In 2007, writing on influenza pandemic preparedness, Lawrence Gostin and Benjamin Berkman note two major ethical issues.Footnote 2 The first is that of distributive justice, namely of access to and allocation of resources, requiring society to balance equitable access against medical vulnerability, and make decisions about categories that determine worth through utility (prioritizing frontline healthcare workers for vaccination or treatment, for example). Distributive justice is usually seen as central to public health initiatives and public trust. One interesting discussion on this topic took place in April 2021 as a result of the country’s halting flights for Australian citizens caught in India (they resumed in mid-May, but only at the rate of one per week).Footnote 3 The media debate about not offering an exit to Australian citizens and permanent residents, effectively abandoning them in a country with overstretched health services, as well as threatening large fines to anyone who did return, suggested that not all citizens are equal. (Two Australian citizens have died, so far, in India, from COVID-19.) While the debate included accusations of racism against the government, the main issue was that of the responsibility of a government to extricate its citizens from danger, namely the meaning of citizenship equality.Footnote 4
A similar discussion in Australia has revolved around whether the government is doing enough to provide vaccinations for the disabled as well as rural communities.Footnote 5 Distributive justice includes the ethical issue of how to determine the “tipping point” where decisions are no longer made under the conditions of normal care because there is a requirement to implement the most effective (whatever that means precisely) use of the relevant resource, due to scarcity.Footnote 6 That decision triggers the next ethical dilemma of egalitarianism (first come first served) versus utilitarianism (save the most). Triaging according to maximizing benefit is usually applied as saving either the most lives possible or the most life-years possible. Using comorbidities to estimate long-term survival risks reinforces systemic disparities in health; however, usually only patients with severe, advanced, and unrecoverable chronic illness resulting in a life expectancy of 12 months or fewer would be considered less eligible for ventilator allocation.Footnote 7 Savulescu takes a rather harder look at triaging systems as “sanitizing rationing,” defining a “flatten the curve” approach as paternalism:
…when the doctor claims that they will withhold ventilation when it is harmful, this is a paternalistic value judgement. Where a ventilator has some chance of saving a person’s life, it is largely up to that person to decide whether it is a harm or a benefit to take that chance.Footnote 8
Australian COVID-19 hospital figures have been so low in 2020–2021 that the country has been spared such decisions.

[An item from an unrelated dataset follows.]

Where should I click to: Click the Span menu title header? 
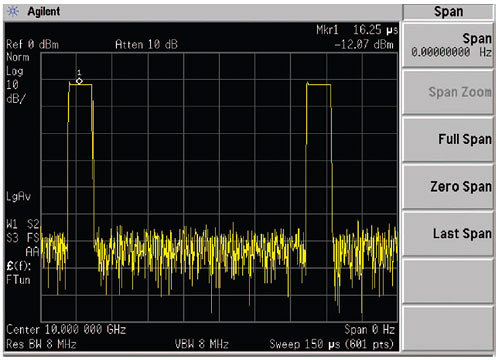tap(448, 12)
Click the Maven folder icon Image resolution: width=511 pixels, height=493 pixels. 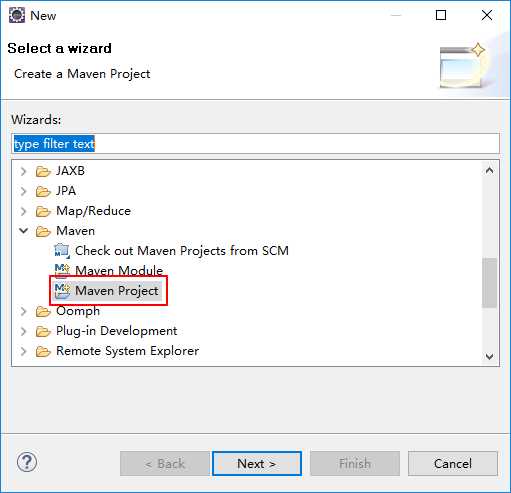click(x=43, y=231)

The second pandemic ethics issue in Gostin and Berkman’s view occurs when individual human rights must be balanced against collective responsibility, as in the case of restrictions on autonomy and privacy due to mandated lockdowns.

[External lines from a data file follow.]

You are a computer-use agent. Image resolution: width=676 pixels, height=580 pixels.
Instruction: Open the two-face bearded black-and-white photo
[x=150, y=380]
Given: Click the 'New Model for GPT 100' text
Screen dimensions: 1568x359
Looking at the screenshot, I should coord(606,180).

Restrictions on movement were made. While reasonable citizens would agree that lockdowns are required to flatten the curve, the debate on whether the impact on both the economy (border closure has decimated Australia’s international student market, for example) and mental health means that lockdowns should be shorter than medically advised is an ongoing and well-covered global one. Australia is no exception to this debate, particularly given that one of its cities, Melbourne, at 110 days ranks as having experienced one of the longer global lockdowns (Buenos Aires being the longest). However, restrictions on movement have been greeted by Melbourne citizens with reasonable calm and small protest groups.

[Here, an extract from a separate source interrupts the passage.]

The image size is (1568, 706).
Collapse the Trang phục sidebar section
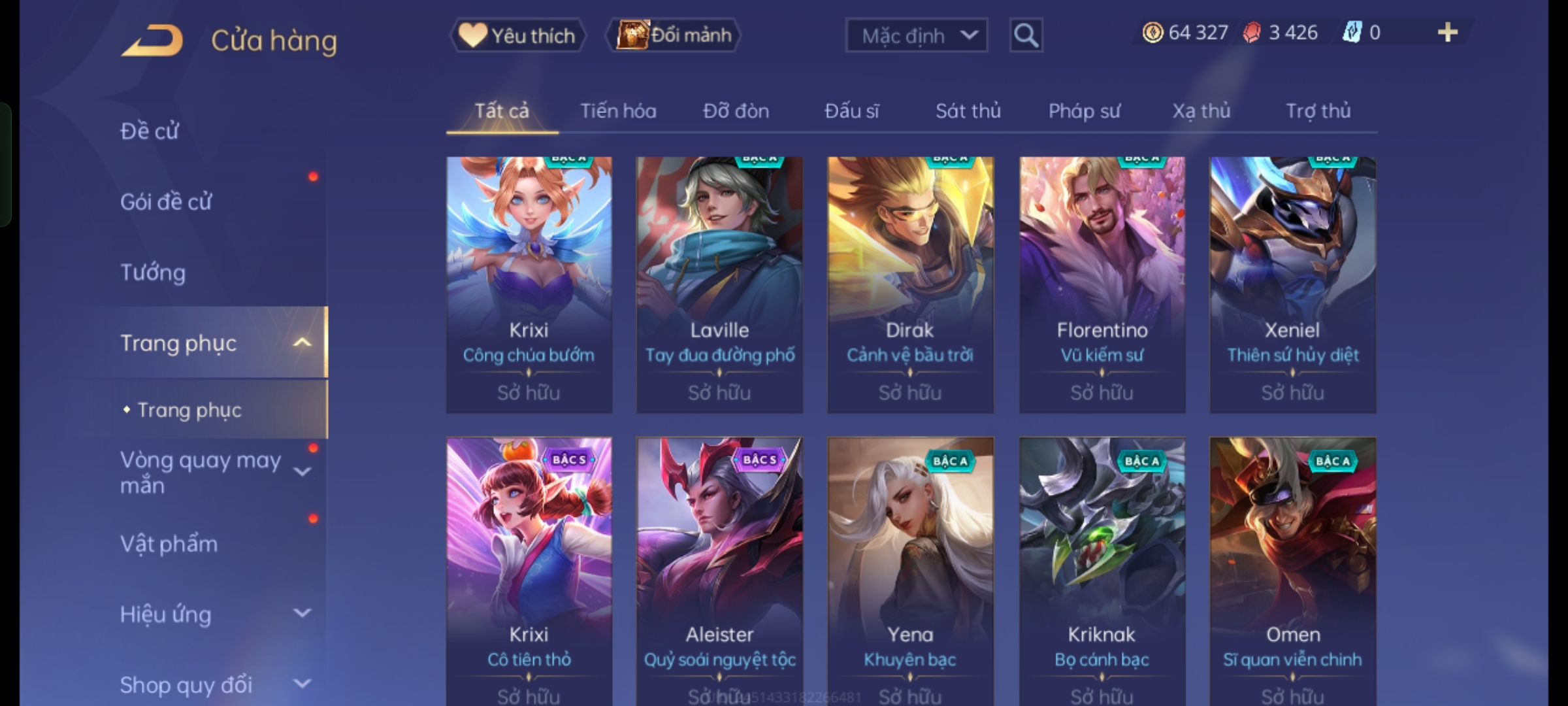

Another aspect of such restrictions is the right to leave the country, with strict waivers for those only with specific reasons allowed to go, and who must undergo 2 weeks of hotel quarantine (for which they must pay) on return. Does the government have the right to effectively “jail” its citizens within fortress Australia? Australia’s outward travel ban may be in violation of its obligations under the 1966 International Covenant on Civil and Political Rights, which it ratified in 1980.Footnote 9 Several legal challenges have been made to travel bans, with the fourth being rejected in May 30, 2021, on the grounds that it would limit the Health Minister’s powers under the 2015 Biosecurity Act to impose measures to prevent the spread of COVID-19.Footnote 10
Other issue relating to autonomy is that of mandatory vaccination, and attendant issues such as mandated vaccination passports, and whether healthcare workers should be required to vaccinate.Footnote 11 There is precedent in Australia. Certain vaccinations for children are already linked in Australia to access to childcare and benefits under “no jab no pay” legislation.Footnote 12 The population is in tune with government policy on this issue; a 95% coverage in terms of child vaccination was reported in the country in May 2021.Footnote 13
The size of the anti-vaxxer movement in Australia is difficult to measure, although vaccine hesitancy—a different and larger category—rose in the country in April–May, due to a slow government rollout and media hype around the risk of blood clots from the AstraZeneca mandated vaccine for those over age 50. This raised the issue of whether the government is ethically obligated to provide vaccine choice. Given the low risks associated with AstraZeneca, yet also the ban on that vaccine by certain European countries (France and Germany both raised the age at which the vaccine could be administered, although Germany later reversed that decision), vaccine fear has been an issue for those in the 50–60 age bracket. Should the government have acted to offer choice? As of the end of April 2021, fewer than 50% of those over age 50 were allegedly willing to be vaccinated, but this changed, however, when Melbourne saw another outbreak and went into lockdown again on May 28, 2021. Numbers heading for vaccination hubs soared.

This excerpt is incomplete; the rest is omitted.